Obamacare Is A Train Wreck, If By Train Wreck You Mean Working Better Than Expected, Pt. 3
Obamacare The Affordable Care Act has already begun making health care more affordable in states that have chosen to set up their own exchanges. Now it’s reducing costs via a tax on so-called Cadillac plans:
Proponents of the law say the Cadillac tax is helping bring down costs by making employers pay attention to what their health care costs are likely to be in the long run. “It’s really one of the most significant provisions” in the Affordable Care Act, said Jonathan Gruber, the M.I.T. economist who played an influential role in shaping the law. “It’s focusing employers on cost control, not slashing,” he said.

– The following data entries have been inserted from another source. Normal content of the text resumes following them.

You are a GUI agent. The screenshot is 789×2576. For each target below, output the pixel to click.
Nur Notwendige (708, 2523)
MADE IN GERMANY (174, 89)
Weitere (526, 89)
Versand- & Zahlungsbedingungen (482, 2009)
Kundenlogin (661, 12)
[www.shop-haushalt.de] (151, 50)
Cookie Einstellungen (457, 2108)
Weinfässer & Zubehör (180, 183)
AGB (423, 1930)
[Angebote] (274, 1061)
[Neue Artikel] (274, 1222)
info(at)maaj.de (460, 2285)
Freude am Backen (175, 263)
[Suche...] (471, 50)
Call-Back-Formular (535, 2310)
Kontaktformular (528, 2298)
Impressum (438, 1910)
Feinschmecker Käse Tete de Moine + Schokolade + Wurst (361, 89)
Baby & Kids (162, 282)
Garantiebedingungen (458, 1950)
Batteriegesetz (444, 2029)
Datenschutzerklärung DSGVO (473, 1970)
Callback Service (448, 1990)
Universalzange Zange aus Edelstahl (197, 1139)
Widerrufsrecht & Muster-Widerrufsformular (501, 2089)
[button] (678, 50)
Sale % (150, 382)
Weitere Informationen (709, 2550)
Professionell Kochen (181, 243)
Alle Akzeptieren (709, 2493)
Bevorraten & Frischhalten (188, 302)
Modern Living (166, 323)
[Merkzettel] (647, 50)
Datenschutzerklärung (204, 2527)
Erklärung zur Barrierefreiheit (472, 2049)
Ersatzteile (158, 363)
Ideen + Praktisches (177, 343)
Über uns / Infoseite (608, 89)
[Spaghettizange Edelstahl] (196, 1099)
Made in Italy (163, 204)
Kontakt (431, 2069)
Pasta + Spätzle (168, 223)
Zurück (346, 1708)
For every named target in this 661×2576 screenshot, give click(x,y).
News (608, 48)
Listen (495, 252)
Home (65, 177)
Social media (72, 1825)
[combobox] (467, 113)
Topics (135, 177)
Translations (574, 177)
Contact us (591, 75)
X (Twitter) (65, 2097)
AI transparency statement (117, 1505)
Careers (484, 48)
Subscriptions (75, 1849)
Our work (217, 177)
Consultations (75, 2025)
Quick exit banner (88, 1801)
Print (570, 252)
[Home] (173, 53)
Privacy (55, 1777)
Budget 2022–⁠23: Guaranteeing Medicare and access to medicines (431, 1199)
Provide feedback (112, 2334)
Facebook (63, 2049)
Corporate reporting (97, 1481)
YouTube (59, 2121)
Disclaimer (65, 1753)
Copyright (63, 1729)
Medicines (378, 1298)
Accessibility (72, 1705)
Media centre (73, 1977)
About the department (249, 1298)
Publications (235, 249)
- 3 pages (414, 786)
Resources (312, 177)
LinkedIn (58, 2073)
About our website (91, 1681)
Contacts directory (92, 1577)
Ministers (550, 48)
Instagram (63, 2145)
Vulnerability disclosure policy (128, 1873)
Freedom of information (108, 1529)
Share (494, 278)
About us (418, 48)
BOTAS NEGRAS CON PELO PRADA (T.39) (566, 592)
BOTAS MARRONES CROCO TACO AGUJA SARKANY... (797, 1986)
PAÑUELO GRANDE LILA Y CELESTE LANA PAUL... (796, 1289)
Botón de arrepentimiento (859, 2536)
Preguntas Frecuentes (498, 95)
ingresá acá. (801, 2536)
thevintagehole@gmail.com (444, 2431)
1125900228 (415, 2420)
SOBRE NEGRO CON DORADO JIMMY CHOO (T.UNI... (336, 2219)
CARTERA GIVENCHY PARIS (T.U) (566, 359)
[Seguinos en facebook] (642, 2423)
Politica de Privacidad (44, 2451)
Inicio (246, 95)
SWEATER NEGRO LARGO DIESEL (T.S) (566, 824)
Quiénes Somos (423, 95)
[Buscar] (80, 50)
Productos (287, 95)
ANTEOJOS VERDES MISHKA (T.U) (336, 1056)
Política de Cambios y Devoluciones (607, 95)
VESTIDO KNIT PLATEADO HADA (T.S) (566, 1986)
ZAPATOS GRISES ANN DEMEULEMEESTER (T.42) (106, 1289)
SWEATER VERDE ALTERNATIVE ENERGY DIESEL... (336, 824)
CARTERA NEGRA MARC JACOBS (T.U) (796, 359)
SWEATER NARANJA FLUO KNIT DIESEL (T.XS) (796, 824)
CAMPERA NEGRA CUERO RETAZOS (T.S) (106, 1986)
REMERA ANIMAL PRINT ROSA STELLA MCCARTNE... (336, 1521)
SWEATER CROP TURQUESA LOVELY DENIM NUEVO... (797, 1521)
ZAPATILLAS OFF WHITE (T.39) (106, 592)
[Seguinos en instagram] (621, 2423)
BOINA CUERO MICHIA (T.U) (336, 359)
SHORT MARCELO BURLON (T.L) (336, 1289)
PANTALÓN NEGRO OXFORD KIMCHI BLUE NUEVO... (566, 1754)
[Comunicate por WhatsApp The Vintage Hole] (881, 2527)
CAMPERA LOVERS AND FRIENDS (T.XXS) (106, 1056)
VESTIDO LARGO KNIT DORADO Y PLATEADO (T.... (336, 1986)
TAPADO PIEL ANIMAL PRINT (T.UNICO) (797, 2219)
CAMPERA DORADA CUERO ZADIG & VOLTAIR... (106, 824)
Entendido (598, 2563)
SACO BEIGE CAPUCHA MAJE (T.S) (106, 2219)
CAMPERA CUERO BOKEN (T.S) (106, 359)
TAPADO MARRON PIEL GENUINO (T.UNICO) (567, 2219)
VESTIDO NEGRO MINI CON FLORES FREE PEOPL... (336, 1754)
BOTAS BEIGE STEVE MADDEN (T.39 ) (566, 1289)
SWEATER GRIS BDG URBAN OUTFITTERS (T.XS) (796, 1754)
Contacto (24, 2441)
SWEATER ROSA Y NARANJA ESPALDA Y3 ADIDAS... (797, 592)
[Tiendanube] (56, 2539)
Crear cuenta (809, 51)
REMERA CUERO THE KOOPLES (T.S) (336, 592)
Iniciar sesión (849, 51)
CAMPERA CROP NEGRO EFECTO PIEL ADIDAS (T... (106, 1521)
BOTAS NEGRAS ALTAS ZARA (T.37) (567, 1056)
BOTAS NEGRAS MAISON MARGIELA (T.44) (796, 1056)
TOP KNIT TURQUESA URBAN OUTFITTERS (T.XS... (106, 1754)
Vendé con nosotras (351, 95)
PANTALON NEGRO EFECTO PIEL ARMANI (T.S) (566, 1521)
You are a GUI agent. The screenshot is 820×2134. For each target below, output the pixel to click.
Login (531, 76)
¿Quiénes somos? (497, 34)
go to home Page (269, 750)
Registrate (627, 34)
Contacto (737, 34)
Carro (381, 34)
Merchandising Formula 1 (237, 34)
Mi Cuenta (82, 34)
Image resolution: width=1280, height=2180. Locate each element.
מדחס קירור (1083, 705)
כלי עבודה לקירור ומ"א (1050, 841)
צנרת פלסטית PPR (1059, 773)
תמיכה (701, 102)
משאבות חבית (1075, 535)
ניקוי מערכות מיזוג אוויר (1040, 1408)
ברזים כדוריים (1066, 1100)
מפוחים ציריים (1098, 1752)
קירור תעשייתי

[snip] The percentage of employers revising their plans as a result of the tax has increased to 17 percent this year from 11 percent in 2011, according to a survey of United States companies released this month by the International Foundation of Employee Benefit Plans.
Although the tax does not start until 2018, employers say they have to start now to meet the deadline and they are doing whatever they can to bring down the cost of their plans.
One of the explicit goals of the ACA was to rein in health care costs. While taxing Cadillac plans will result in higher deductibles for fewer benefits, the overall cost of health care will be reduced at the same time: if fancier plans don’t cover every test and procedure under the sun, all arms of the health care industry will focus care. You’ll pay more out of pocket, but health care in general will become less of a catastrophic proposition, both on the individual and societal level.
This is also causing companies to look at ways to keep employees healthier:
Larger companies are also trying a variety of initiatives to improve the health of their workers — experimenting with an array of disease management and wellness programs, for instance, or even setting up their own work-site clinics as a way to sidestep the tax.
So: lower costs and healthier people, in exchange for paying more out of pocket.